The United States tried once before to transform Marja and its environs. An ambitious agricultural reform program sponsored by the U.S. Agency for International Development in the 1950s proved a total flop in terms of lasting changes.
What presumably promises to produce a different outcome this time around -- the factor that will make change stick -- is the direct involvement of the United States military. The unstated assumption: The sustained presence of U.S. troops implies real and lasting results. What worked in Germany and Japan after 1945 ought to work in Afghanistan today.
Yet the very rich military history of Marfa, Texas, suggests another possibility. American soldiers arrived here on the arid, high plains of the Big Bend region in 1911 to help secure the Mexican border, then the site of considerable violence. They remained for decades, first at Ft. D.A. Russell, a cavalry post erected on the outskirts of town, and then at Marfa Army Airfield, a training complex built during World War II.
While it lasted, that military presence loomed large in the town's daily life. The cavalry troopers of the prewar army and the hordes of draftees passing through during the war underwrote the local economy. Their paychecks kept afloat movie theaters, restaurants, saloons and other establishments catering to the needs of young men.
With the end of World War II, however, the army abruptly pulled up stakes and left. The military's impact proved strikingly ephemeral. Today the prairie has long since reclaimed the old runways. The site of Ft. D.A. Russell is now part residential neighborhood, part arts complex, and mostly an archaeological ruin. People here still cultivate the memory of James Dean, Rock Hudson and Elizabeth Taylor, who spent a few weeks in Marfa filming "Giant" in the 1950s. By comparison, the legacy of the soldiers who served here for more than 30 years is scarcely perceptible.
Marfa remains incorrigibly Marfa, its identity deriving (not unlike Marja's) from a mix of cultural, ethnic and religious values, reinforced by habit and inertia. To parachute some prefab government, identity or reality "out of a box" into Marfa (population 2,200) with expectations of remaking the place would be a fool's errand. You might as well volunteer to have your pocket picked.

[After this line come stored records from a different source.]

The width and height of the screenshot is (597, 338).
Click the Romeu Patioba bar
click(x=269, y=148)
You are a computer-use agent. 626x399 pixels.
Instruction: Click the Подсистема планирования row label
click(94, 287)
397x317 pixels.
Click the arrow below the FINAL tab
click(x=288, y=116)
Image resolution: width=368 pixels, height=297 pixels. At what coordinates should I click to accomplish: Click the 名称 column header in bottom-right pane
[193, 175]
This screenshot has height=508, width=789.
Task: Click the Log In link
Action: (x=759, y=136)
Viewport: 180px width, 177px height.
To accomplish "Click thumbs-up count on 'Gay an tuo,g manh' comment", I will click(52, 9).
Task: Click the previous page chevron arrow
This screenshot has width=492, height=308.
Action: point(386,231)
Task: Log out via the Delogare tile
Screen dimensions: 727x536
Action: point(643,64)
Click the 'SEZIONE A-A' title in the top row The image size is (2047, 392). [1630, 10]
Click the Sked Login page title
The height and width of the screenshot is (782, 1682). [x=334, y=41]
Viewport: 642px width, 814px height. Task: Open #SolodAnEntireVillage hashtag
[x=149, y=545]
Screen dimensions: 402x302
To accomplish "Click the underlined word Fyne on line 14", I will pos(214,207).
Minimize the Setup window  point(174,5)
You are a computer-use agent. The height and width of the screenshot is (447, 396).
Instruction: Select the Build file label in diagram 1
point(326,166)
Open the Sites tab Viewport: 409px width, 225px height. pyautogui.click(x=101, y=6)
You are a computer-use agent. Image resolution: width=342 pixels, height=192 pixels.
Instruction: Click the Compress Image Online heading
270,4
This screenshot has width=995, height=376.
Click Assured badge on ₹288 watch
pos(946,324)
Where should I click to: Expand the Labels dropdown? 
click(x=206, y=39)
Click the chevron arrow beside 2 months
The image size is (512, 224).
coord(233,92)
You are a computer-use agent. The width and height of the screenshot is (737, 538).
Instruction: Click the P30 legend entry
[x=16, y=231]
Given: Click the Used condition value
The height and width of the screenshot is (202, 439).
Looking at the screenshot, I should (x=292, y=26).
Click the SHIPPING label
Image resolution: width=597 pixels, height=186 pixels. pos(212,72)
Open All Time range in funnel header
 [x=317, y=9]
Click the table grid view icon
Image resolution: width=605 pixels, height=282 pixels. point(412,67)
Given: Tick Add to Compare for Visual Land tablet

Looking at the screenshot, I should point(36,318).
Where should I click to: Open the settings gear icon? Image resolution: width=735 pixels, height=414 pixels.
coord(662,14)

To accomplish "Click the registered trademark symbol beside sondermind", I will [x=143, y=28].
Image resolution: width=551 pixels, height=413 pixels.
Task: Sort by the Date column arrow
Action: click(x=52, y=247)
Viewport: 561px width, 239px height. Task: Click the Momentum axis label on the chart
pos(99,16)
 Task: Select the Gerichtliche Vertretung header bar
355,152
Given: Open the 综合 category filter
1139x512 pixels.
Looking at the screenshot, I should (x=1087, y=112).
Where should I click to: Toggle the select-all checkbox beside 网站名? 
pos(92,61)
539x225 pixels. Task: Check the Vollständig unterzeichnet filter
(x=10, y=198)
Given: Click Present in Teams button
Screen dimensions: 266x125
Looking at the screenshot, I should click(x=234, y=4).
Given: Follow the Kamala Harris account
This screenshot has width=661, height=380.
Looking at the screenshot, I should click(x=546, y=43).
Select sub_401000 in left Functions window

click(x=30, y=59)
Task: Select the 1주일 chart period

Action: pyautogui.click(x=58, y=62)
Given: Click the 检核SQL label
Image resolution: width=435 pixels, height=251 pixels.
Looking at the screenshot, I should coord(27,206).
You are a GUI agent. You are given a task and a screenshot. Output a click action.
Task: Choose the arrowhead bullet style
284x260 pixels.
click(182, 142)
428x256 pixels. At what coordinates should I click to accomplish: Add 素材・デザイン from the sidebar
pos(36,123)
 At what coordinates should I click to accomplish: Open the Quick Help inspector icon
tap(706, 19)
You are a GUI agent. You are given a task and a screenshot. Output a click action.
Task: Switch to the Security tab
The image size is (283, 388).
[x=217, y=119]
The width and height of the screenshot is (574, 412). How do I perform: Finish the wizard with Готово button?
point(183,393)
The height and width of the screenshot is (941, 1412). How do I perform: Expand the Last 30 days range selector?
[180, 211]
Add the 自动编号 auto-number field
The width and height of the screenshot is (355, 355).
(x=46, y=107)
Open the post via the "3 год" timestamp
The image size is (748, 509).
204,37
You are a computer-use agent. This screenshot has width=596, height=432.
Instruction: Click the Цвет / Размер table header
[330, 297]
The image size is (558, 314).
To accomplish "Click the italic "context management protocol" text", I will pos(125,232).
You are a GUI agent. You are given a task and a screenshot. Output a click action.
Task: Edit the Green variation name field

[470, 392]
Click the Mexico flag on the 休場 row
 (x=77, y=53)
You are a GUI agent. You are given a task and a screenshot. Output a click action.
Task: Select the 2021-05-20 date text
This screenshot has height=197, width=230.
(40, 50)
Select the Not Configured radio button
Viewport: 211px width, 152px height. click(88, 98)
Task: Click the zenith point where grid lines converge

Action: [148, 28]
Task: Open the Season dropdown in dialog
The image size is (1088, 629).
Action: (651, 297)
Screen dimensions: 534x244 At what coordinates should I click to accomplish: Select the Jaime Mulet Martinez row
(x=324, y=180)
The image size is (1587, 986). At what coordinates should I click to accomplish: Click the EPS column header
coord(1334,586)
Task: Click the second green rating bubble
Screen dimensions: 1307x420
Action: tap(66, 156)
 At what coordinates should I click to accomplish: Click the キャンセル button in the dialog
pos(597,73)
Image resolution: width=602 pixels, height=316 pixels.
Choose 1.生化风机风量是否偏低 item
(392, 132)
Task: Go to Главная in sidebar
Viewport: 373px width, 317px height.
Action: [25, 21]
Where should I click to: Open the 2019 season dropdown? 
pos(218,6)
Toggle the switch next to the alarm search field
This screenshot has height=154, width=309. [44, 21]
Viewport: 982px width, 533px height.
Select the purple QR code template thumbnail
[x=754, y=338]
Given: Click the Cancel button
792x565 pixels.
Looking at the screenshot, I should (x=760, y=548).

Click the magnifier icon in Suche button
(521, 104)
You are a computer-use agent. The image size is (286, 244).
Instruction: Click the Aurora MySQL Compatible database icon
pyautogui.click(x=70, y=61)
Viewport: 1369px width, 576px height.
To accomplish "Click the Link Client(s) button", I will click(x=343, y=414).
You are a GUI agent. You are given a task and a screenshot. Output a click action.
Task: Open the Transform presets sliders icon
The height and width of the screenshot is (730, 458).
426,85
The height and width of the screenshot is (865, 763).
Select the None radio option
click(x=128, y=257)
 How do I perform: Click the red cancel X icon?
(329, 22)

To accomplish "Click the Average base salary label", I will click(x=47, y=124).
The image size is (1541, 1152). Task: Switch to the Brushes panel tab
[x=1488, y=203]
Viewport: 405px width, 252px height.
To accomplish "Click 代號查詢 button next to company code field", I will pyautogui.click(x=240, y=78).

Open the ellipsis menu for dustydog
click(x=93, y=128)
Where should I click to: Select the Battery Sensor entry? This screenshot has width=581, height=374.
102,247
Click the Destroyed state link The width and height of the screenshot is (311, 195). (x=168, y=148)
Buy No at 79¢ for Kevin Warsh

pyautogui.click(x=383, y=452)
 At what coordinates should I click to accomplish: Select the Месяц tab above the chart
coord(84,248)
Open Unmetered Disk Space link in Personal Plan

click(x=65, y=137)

Yet that is precisely what the United States expects to accomplish in Marja (population 85,000) before moving on to the rest of Afghanistan (population about 28 million).
Melodramatic news reports frequently refer to Afghanistan as "the graveyard of empires." But you don't need a graduate degree in Central Asian history to know how Operation Moshtarak is likely to end. It's enough to know the history of small American towns where soldiers came, stayed awhile and then moved on, leaving hardly a trace.
No doubt the Marines will succeed in securing Marja. Their commanders promise to stay on to see the mission through, and they may even believe what they say. Yet when the last American climbs aboard a departing helicopter -- probably within a few years at most -- Marja will remain incorrigibly Marja. A couple of decades from now, no one will remember why the Marines came or what they did.
Andrew J. Bacevich, a professor of history and international relations at Boston University, is completing a Lannan Writing Residency Fellowship in Marfa, Texas.